## AIM OF THE TASK:
Print the data below exactly, but only the lines from the one containing "You are a computer-use" down to the one containing "Instruction: Click the", inclusive.

## RECORDS PROVIDED:
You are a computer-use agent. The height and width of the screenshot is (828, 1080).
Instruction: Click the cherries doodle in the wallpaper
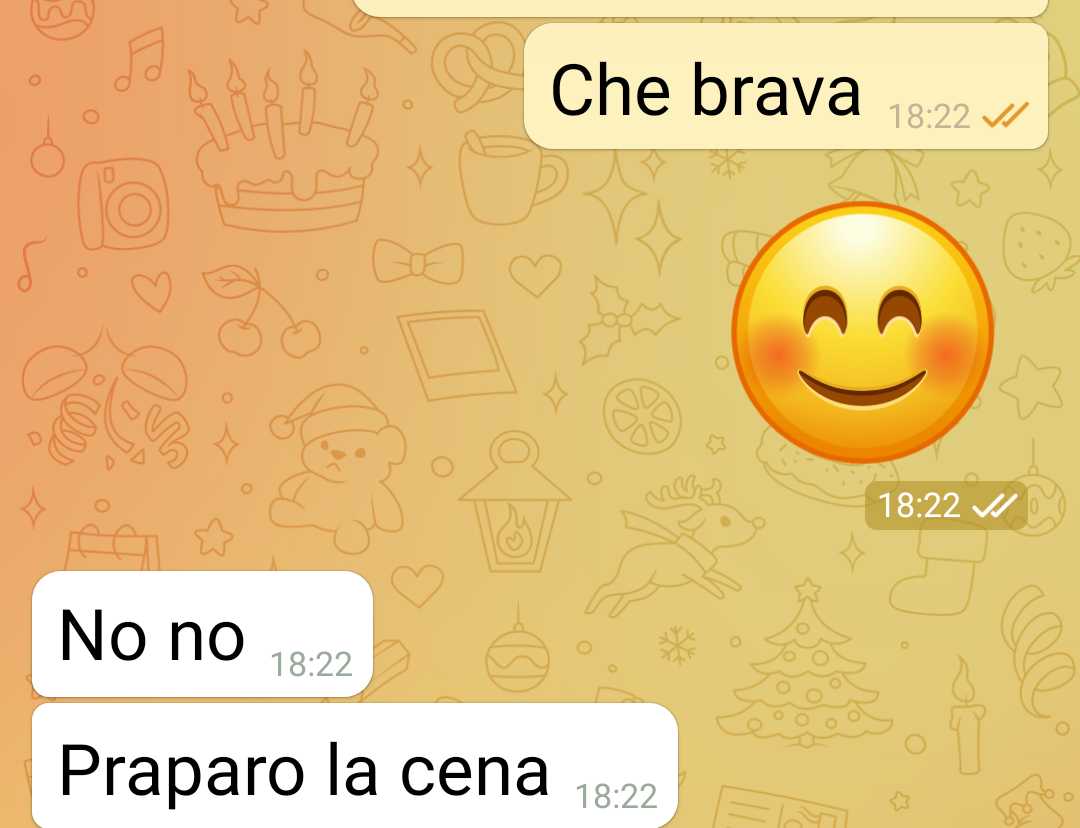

* * *

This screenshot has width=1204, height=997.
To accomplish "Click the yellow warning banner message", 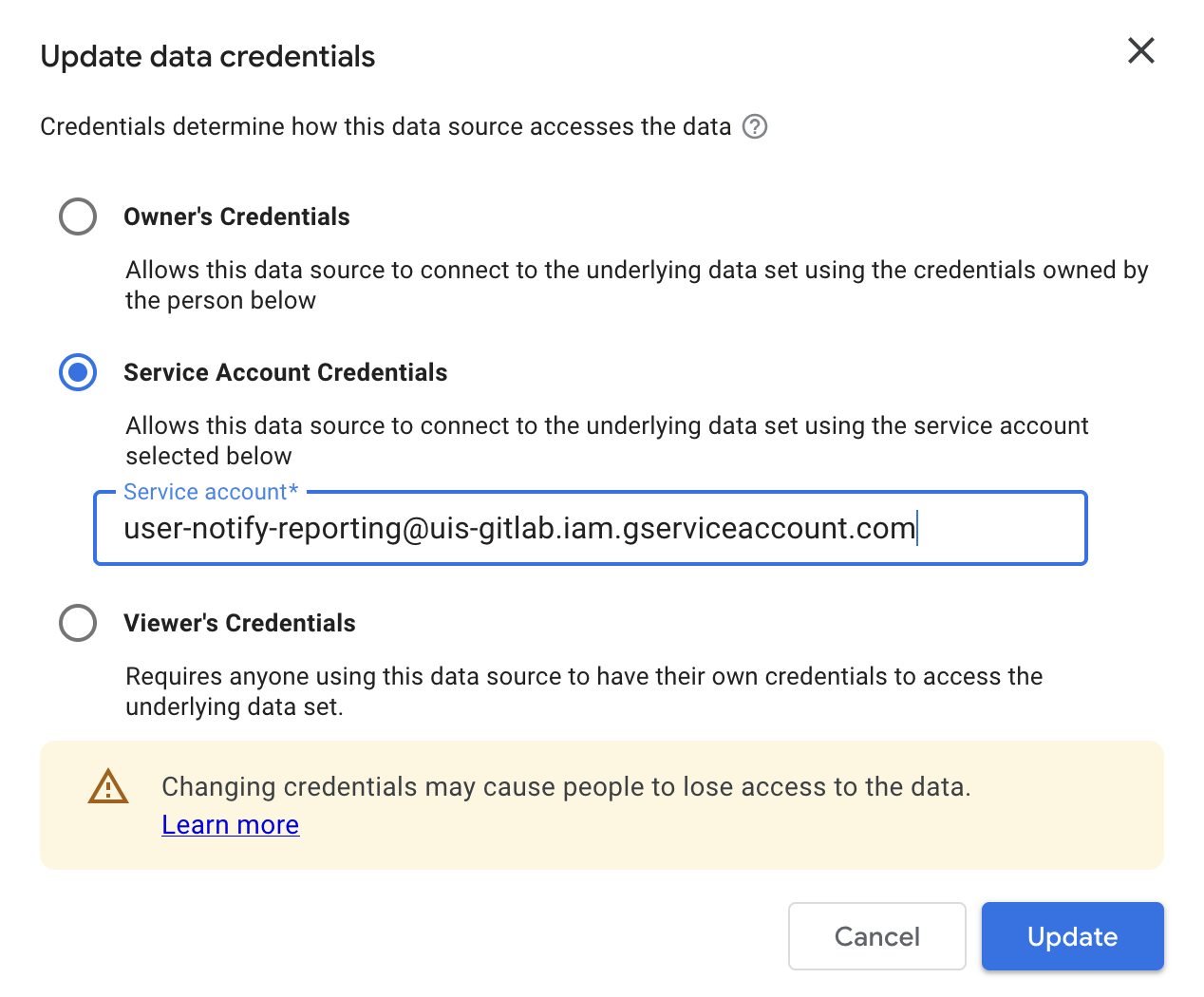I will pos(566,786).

--

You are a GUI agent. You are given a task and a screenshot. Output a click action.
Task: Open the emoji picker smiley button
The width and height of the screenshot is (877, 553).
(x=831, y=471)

## RESPONSE:
You are a computer-use agent. The height and width of the screenshot is (828, 1080).
Instruction: Click the cherries doodle in the wallpaper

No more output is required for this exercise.